He also said, “we should never overlook the fact that we share the same Baptism with Christians of other confessions . . . We need to develop new and more practical forms of common ecumenical witness.” He thanked the Church of Ireland Archbishop of Dublin John Neill “for his unfailing kindness”.

Earlier in his homily, greeting all priests who minister in Dublin, he said “it has not been an easy year for the diocese. It has not been an easy year for the priests of Dublin as we all grapple with a dark moment in the past history of our presbyterium.”

He noted how, in his recent letter, Pope Benedict “reached out to priests who feel discouraged and even abandoned. ‘I am also aware,’ he said, ‘that in some people’s eyes, you are tainted by association, and viewed as if you were somehow responsible for the misdeeds of others’.”

Archbishop Martin thanked the priests of the diocese “for the continued commitment to their calling.
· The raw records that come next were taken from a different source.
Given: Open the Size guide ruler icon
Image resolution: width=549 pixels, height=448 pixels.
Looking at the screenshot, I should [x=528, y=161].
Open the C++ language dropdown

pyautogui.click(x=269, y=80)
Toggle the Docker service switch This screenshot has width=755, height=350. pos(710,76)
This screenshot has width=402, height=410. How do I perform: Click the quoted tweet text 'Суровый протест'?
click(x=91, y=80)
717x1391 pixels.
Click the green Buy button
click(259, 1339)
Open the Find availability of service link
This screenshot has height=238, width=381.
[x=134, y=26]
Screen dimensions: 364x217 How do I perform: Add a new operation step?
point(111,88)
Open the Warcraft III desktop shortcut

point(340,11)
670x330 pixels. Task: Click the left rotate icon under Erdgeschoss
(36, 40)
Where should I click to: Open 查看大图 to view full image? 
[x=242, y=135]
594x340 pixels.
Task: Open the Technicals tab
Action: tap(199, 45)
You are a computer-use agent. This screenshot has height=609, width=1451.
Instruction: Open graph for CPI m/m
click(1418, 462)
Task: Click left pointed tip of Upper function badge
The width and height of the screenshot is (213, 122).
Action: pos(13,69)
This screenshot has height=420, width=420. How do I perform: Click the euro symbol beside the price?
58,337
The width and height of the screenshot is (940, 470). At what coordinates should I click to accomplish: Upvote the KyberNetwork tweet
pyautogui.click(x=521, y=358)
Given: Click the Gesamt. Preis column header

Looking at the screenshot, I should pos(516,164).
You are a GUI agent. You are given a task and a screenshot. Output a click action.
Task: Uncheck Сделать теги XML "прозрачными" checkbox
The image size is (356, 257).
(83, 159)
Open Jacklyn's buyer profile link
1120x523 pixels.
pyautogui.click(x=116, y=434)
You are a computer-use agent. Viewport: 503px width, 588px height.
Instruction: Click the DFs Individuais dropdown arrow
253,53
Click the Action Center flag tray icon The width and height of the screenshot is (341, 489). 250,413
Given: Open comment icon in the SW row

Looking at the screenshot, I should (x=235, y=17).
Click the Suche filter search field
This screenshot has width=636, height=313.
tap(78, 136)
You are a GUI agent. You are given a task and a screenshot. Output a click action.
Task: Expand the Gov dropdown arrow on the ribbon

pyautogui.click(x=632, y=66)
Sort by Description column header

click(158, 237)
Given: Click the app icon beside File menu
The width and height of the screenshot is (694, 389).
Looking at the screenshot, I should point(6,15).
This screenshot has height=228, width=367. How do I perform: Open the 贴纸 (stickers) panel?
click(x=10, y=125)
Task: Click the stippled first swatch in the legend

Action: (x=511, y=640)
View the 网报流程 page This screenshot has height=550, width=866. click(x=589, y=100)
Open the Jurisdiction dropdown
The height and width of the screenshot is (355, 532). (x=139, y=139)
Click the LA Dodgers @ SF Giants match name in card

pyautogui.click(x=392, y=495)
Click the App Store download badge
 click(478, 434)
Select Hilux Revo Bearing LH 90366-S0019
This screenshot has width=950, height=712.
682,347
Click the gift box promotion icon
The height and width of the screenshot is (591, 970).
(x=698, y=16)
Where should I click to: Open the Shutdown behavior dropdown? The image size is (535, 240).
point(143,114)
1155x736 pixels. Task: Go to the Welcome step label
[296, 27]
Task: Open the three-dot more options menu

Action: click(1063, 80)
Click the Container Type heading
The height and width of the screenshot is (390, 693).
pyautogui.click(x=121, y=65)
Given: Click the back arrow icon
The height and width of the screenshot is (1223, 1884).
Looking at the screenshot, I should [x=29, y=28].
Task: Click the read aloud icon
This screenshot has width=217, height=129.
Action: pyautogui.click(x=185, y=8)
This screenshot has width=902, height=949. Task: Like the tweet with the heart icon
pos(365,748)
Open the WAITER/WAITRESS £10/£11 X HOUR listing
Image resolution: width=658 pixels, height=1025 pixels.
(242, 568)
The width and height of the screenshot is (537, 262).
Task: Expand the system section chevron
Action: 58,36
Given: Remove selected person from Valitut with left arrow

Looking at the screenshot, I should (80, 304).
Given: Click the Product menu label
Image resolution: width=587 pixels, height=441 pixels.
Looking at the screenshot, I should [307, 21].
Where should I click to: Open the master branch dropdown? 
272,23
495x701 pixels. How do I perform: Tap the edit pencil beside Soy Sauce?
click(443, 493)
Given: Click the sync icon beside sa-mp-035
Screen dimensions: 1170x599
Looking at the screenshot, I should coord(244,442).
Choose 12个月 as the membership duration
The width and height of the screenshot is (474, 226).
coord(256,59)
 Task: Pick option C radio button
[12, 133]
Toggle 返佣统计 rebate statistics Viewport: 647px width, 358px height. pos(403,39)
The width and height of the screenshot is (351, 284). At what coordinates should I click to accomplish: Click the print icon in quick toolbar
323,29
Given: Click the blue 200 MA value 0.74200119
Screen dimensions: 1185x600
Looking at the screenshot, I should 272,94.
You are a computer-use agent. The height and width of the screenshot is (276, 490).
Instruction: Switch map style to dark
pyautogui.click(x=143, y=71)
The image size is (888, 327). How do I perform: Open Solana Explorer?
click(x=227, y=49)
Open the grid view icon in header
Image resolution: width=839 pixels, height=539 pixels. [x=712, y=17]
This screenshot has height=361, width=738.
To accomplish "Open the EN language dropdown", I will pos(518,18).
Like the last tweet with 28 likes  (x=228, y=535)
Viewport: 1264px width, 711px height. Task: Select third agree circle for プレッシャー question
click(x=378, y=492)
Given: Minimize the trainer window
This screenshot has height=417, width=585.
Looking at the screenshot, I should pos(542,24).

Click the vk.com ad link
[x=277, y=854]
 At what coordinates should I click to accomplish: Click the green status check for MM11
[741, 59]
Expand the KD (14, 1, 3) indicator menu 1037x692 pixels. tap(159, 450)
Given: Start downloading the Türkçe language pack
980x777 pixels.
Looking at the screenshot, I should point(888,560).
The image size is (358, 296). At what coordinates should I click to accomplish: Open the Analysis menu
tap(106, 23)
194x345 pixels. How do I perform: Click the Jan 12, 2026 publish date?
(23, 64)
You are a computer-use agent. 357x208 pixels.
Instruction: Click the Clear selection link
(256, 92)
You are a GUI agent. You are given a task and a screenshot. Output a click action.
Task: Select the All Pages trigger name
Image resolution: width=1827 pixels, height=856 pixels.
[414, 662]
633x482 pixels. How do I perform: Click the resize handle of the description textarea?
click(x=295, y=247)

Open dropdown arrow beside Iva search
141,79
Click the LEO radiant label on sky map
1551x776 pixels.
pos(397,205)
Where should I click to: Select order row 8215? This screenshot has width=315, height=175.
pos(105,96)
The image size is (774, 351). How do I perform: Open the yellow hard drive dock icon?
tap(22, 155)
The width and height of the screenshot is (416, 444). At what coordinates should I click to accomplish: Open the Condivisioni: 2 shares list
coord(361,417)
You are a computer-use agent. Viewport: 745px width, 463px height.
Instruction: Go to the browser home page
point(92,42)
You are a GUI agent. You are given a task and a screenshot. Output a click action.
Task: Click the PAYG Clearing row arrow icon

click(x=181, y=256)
I thank the lay members of our parish communities for the support you have given to your priests at a moment which was trying for all of us.

“I thank the priests whose first thoughts in the midst of such a situation went out not to themselves, but to the victims and survivors and their families and also to the need for reparation and renewal in the life of the church.”

He thanked the many people who had written to him in recent months and also “those who have been frank and even sharp in their criticism of the past and of the slowness of the present”.